For communication to be effective, it is necessary to establish a climate of mutual understanding and respect in which the message is transmitted clearly, concise, and unambiguous the content of the message being consistent with the attitude present in the communication.

The act must allow both components to express themselves and be actively heard, as well as maintain a language adjusted to the abilities of both subjects.

We live in an increasingly individualistic society, which makes communication effectiveness difficult. People tend to express themselves continuously without leaving room for others to answer and without really listening to what the others have to say in addition to making frequent the use of ambivalences and ambiguities that can give rise to different interpretations.

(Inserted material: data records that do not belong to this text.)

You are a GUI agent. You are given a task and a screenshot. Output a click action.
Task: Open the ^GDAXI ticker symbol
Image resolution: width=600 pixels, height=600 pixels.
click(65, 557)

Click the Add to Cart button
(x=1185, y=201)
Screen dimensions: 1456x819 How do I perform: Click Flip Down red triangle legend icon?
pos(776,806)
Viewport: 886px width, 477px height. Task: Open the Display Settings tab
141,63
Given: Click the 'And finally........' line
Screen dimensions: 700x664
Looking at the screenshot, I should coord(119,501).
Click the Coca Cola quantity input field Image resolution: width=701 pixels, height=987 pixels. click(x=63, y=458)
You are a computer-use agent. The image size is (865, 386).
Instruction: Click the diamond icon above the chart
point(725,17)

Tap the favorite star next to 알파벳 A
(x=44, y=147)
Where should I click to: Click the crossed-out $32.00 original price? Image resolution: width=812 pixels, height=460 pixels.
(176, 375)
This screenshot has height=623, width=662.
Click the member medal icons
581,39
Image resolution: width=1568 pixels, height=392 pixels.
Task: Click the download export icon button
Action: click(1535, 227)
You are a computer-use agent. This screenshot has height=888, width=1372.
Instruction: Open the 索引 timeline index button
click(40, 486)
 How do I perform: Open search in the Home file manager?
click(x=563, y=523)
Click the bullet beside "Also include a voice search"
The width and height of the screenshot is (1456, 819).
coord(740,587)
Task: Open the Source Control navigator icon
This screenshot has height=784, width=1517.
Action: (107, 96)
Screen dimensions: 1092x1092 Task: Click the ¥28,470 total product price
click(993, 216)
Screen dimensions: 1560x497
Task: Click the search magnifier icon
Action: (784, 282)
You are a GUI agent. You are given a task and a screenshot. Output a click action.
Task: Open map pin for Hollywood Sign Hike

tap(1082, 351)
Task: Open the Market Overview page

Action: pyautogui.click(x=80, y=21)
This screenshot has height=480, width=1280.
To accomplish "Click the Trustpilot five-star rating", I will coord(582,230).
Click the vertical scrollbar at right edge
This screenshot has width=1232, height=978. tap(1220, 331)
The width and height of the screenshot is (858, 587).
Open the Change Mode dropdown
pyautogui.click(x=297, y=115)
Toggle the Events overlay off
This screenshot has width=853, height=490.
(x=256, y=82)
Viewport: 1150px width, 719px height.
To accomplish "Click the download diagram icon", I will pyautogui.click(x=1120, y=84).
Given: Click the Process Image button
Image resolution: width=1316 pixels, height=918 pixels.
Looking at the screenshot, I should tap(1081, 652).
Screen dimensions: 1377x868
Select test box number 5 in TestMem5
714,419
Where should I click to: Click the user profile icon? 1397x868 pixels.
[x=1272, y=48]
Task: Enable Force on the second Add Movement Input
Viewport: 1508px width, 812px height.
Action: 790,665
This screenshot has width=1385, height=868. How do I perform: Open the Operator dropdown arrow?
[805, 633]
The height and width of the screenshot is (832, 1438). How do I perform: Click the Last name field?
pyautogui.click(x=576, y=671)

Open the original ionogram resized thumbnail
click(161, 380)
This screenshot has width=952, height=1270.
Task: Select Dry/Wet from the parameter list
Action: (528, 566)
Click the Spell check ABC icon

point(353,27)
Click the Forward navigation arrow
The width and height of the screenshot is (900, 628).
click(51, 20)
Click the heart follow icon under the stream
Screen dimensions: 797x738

The following ten rules for effective communication were developed by Dr. Frank Luntz, who has been a communication advisor to distinguished politicians, as well as a large group of outstanding companies.

Simplicity

We must always choose the most straightforward words to communicate, the best known. The more rare and gimmicky the words, the fewer people will understand your message.

Brevity

Never use four words if you can write it in three, be as brief as possible. Today capturing and keeping people's attention is very difficult, so the fewer words you use to convey your message better.

Credibility

People have to believe before buying. If your message is not sincere or contradicts facts, perceptions, or circumstances accepted as true, it will lack impact. It is always very tempting to promote yourself as the best service, the best quality, the cheapest, but if this is not true, your credibility will be negatively affected.

Consistency

To remember the message, you must repeat it many times. The leader who wants to produce a real change must choose a few topics and stay with them. Listening to something repeatedly will help the message to remain inside the minds of the people.

Novelty

We get bored quickly, that's why we're always on the lookout for the next big thing: the new best diet, the new gadget, the latest application, etc. Surprising people with unknown data or statistics makes a message much more memorable. If people say 'I did not know that', you have triumphed.

Sound and texture

Groups of words that begin or end with the same letters have a higher recall, a message that has rhyme is also more easily remembered. "Intel Inside", "Rexona does not leave you" and "A bit of pasta is enough" are examples of very successful slogans that followed this rule.

Transmit aspirations

We aspire to a better future, and we want to have the illusion that tomorrow we will be smarter, healthier, more attractive. A positive message, full of hope, is more seductive than a negative and pessimistic one.

Display

Use words to create images. M & M, "melt in your mouth, not in your hands"; Heineken, "think green", from the previous (and well-remembered) messages it is easy to create a mental image.

Ask questions

Do you like driving? (BMW), Nespresso ... What else? An affirmation made in the form of a rhetorical question can have a more significant impact than the affirmation alone.

Context

People must first understand why your message is important before adopting it. For a political campaign, for a new product, or a change initiative within the company, people must first understand why.

Communication is part art and part science. To make an impact is not necessary to always incorporate the ten rules, but the more you follow them, the more powerful your message will be.

Power brings responsibility. Now that you can influence use it responsibly.